2.7. Bacterial killing

Bacterial killing measurement of P. aeruginosa and S. aureus by neutrophils was performed with a reference strain and a CF clinical isolate for each bacterial species as shown in Table 2. The P. aeruginosa strains were streaked on Pseudomonas isolation agar, while the S. aureus bacterial strains were streaked on blood agar (TSA II, 5 % sheep blood), and both were grown at 37 °C overnight. Colonies were picked the following day and grown in LB broth for about 3 h with shaking at 37 °C. The bacteria were collected, washed twice with 1xHanks' Balanced Salt Solution (HBSS) and absorbance was measured at 600 nm in a 96-well microplate using the Varioskan Flash™ microplate photometer. As previously published, optical density of 0.6 of the bacterial suspension corresponds to 1.0 × 10⁹ CFU/ml (43). The dose of bacteria was confirmed in each experiment with serial dilution and colony counting. Prior to adding bacteria to neutrophils, bacteria were opsonized with 10 % (v/v) autologous serum of the neutrophil donor for 20 min at 37 °C. After opsonization, serum was removed from bacteria by centrifugation at 10,000×g for 10 min and the bacterial pellet was resuspended in assay medium [40,46,47].

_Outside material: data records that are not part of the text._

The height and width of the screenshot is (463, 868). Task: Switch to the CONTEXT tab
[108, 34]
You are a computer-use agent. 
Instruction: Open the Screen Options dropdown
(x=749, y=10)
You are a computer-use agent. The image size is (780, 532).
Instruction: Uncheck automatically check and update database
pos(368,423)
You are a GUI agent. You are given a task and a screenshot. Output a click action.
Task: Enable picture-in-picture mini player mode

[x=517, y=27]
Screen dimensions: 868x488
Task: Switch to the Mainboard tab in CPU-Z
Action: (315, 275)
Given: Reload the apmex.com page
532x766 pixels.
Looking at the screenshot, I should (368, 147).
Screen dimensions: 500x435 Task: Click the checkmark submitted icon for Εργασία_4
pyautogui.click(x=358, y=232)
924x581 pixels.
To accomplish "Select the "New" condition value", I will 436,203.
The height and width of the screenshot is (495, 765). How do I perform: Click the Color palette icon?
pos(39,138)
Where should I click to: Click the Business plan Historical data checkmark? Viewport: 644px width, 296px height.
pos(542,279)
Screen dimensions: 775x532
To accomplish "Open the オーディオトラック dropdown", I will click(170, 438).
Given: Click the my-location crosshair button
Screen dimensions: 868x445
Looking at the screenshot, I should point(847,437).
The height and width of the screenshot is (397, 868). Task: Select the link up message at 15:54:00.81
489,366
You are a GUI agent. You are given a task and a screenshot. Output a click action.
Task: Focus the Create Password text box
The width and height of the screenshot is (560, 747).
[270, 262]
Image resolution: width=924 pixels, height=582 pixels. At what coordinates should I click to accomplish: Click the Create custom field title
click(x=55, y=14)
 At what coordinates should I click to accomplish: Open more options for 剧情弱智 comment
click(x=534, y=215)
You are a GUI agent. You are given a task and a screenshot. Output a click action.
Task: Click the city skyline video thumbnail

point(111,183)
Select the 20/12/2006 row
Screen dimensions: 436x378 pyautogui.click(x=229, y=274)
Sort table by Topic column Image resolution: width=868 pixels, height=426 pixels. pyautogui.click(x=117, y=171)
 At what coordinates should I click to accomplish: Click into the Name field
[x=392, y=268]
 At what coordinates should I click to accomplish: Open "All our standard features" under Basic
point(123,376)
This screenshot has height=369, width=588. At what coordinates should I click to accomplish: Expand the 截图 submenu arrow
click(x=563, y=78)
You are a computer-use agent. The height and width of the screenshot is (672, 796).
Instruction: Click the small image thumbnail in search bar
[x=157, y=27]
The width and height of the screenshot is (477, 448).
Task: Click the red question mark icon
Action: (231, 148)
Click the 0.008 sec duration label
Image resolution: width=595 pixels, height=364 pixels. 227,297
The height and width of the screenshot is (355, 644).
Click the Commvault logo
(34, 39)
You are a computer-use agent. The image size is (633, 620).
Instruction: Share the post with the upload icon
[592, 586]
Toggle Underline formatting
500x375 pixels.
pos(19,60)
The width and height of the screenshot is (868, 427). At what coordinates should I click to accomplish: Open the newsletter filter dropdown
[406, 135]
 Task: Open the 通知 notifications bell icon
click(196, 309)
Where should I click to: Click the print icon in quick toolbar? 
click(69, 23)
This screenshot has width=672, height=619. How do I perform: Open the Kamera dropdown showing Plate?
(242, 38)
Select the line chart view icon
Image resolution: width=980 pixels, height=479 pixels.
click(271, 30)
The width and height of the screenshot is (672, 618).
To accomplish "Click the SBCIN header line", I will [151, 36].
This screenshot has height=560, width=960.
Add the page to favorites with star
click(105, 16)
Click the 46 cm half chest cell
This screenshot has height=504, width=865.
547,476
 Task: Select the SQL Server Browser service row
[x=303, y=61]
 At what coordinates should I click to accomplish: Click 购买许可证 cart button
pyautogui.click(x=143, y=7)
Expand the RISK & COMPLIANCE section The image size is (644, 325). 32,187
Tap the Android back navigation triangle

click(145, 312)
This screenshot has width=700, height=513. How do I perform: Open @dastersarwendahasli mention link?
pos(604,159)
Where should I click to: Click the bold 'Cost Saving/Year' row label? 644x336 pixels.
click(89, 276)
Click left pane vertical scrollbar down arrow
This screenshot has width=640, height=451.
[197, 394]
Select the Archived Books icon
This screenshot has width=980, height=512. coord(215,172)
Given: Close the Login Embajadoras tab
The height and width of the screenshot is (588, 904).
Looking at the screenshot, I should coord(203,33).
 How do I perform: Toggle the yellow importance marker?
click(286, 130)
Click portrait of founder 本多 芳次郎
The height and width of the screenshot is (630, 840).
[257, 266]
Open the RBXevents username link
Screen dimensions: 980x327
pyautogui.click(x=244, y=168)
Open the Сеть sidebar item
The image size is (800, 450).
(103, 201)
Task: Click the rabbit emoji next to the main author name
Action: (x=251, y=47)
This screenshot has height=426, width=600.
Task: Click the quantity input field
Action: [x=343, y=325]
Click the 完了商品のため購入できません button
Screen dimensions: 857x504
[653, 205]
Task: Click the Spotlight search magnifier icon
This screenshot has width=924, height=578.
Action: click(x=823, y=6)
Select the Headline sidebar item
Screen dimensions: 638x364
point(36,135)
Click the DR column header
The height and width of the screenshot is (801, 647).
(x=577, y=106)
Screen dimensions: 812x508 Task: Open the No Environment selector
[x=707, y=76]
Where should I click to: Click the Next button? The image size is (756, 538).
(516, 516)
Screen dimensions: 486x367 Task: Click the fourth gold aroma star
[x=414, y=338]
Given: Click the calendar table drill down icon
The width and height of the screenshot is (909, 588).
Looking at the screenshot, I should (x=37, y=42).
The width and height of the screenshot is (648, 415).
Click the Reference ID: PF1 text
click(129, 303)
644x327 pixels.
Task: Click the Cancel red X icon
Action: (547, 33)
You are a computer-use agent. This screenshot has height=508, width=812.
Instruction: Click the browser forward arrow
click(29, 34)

Neutrophils were isolated from the blood of healthy controls as previously described and resuspended in assay medium (at 1 × 10⁷ cells/ml) [40,46,47]. Next, neutrophils were either left untreated or treated with 555.56 nM of ecotin, and bacteria were added simultaneously to neutrophils at a multiplicity of infection (MOI) of 1 (1:1). Neutrophils were then incubated at 37 °C with shaking every 2–3 min to ensure proper mixing of bacteria and neutrophils. After 30 min of incubation, neutrophils were lysed in saponin (1 mg/ml in 1xHBSS) for 5 min and diluted 100-fold into 1xHBSS. For a bacterial input control, bacteria were added to neutrophils and neutrophils were immediately lysed to enumerate bacteria added at time = 0 (input). Serial dilutions of each bacterial strain were generated in LB broth in each experiment to produce standard curves. Bacterial samples were placed in a 384-well microplate and bacterial growth was measured over time in the Varioskan Flash™ microplate photometer at 600 nm absorbance every 4 min for 16 h with constant temperature (37 °C) and shaking. For quantification of bacterial killing by neutrophils, growth curves for each strain were generated; the initial bacterial concentrations in each sample were determined; and bacterial killing was assessed as the decrease in surviving bacteria over time as described [40,46]. To measure the effect of ecotin on bacterial survival/growth, 555.56 nM of each ecotin was added to 1 × 10⁷ CFU/ml bacteria (that corresponds to the concentration of bacteria when co-cultured with neutrophils) and incubated for 30 min at 37 °C. These samples were diluted 100-fold and added to LB broth on the 384-well microplate – in the exact same manner as the neutrophil-containing samples. Rare experiments in which baseline killing was below 20 % were excluded.

2.8. Statistical analysis

Results for assessing inhibition of NE by ecotin in the CF sputa were analyzed by one-way ANOVA and Dunnett's multiple comparison test (comparison of each ecotin concentration to untreated controls). Results for assessing the differences in inhibition by each ecotin between each CF sputum sample was analyzed by two-way ANOVA and Tukey's multiple comparison test. The assessment of ecotin on neutrophil-mediated bacterial killing was analyzed by one-way ANOVA and Tukey's multiple comparison test. Data are expressed as mean ± S.E.M. Statistically significant differences were considered as ns, not significant; ∗, p < 0.05; ∗∗, p < 0.01; ∗∗∗, p < 0.001; ∗∗∗∗, p < 0.0001. All statistical analyses were performed with GraphPad Prism version 9.01 for Windows software (GraphPad Software, San Diego, CA, USA).

3. Results

3.1. Neutrophil elastase enzymatic activities vary in CF sputa

To assess whether we can detect NE activities in CF sputa, sputum supernatants from nine PwCF (Table 1.) were assessed for NE activity (mU/ml) using a fluorescent microplate-based kit as done previously [48,49]. Fig. 1A shows representative kinetics of NE enzymatic activities in mU/ml in one CF sputum sample, in purified NE solution, and in assay buffer (control, without NE), over a time period of 2 h. NE activity is evidenced by the rise in fluorescence representing the increased concentration of the fluorescent NE cleavage product of 2Rh110 (Fig. 1A). Fig. 1B shows the comparison of NE activity levels observed in the sputum supernatants of nine PwCF. Freeze/thaw cycles (≤5) had no effect on NE activity in CF sputum (Fig. 1C). Overall, this demonstrates a certain range of variability of NE activities present in the sputa from PwCF.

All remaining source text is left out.